• _EXERCISE DIRECTIONS_: Rewrite every one of the records below, renaming each "GUI agent" to "screen agent" and keeping everything else the same.

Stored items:
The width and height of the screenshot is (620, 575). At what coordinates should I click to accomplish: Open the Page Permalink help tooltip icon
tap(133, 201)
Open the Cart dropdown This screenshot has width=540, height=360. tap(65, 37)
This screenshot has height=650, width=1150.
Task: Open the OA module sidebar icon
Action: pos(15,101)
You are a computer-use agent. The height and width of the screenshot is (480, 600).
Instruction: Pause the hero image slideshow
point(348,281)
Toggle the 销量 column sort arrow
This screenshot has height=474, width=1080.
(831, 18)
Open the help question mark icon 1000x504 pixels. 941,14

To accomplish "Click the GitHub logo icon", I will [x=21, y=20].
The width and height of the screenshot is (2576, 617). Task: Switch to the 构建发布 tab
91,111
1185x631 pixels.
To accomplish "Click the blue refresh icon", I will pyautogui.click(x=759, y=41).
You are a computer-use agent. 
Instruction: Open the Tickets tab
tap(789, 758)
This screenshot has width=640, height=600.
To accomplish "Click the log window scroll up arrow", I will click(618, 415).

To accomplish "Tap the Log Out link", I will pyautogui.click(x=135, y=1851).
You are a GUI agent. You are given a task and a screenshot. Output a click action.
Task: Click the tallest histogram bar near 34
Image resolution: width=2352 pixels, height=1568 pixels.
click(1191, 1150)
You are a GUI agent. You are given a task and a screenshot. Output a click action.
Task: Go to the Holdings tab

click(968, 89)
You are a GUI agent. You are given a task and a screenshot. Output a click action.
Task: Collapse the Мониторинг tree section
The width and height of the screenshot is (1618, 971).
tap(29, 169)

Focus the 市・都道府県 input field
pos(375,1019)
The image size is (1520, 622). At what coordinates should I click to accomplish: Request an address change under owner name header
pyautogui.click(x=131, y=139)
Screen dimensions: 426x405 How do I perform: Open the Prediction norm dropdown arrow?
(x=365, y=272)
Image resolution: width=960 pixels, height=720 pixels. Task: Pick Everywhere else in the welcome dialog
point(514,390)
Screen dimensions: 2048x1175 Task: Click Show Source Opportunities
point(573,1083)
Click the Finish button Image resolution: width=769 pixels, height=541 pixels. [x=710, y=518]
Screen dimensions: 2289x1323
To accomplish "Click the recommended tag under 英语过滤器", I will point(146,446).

• _CORRECT RESPONSE_:
The width and height of the screenshot is (620, 575). At what coordinates should I click to accomplish: Open the Page Permalink help tooltip icon
tap(133, 201)
Open the Cart dropdown This screenshot has width=540, height=360. tap(65, 37)
This screenshot has height=650, width=1150.
Task: Open the OA module sidebar icon
Action: pos(15,101)
You are a computer-use agent. The height and width of the screenshot is (480, 600).
Instruction: Pause the hero image slideshow
point(348,281)
Toggle the 销量 column sort arrow
This screenshot has height=474, width=1080.
(831, 18)
Open the help question mark icon 1000x504 pixels. 941,14

To accomplish "Click the GitHub logo icon", I will [x=21, y=20].
The width and height of the screenshot is (2576, 617). Task: Switch to the 构建发布 tab
91,111
1185x631 pixels.
To accomplish "Click the blue refresh icon", I will pyautogui.click(x=759, y=41).
You are a computer-use agent. 
Instruction: Open the Tickets tab
tap(789, 758)
This screenshot has width=640, height=600.
To accomplish "Click the log window scroll up arrow", I will click(618, 415).

To accomplish "Tap the Log Out link", I will pyautogui.click(x=135, y=1851).
You are a screen agent. You are given a task and a screenshot. Output a click action.
Task: Click the tallest histogram bar near 34
Image resolution: width=2352 pixels, height=1568 pixels.
click(1191, 1150)
You are a screen agent. You are given a task and a screenshot. Output a click action.
Task: Go to the Holdings tab

click(968, 89)
You are a screen agent. You are given a task and a screenshot. Output a click action.
Task: Collapse the Мониторинг tree section
The width and height of the screenshot is (1618, 971).
tap(29, 169)

Focus the 市・都道府県 input field
pos(375,1019)
The image size is (1520, 622). At what coordinates should I click to accomplish: Request an address change under owner name header
pyautogui.click(x=131, y=139)
Screen dimensions: 426x405 How do I perform: Open the Prediction norm dropdown arrow?
(x=365, y=272)
Image resolution: width=960 pixels, height=720 pixels. Task: Pick Everywhere else in the welcome dialog
point(514,390)
Screen dimensions: 2048x1175 Task: Click Show Source Opportunities
point(573,1083)
Click the Finish button Image resolution: width=769 pixels, height=541 pixels. [x=710, y=518]
Screen dimensions: 2289x1323
To accomplish "Click the recommended tag under 英语过滤器", I will point(146,446).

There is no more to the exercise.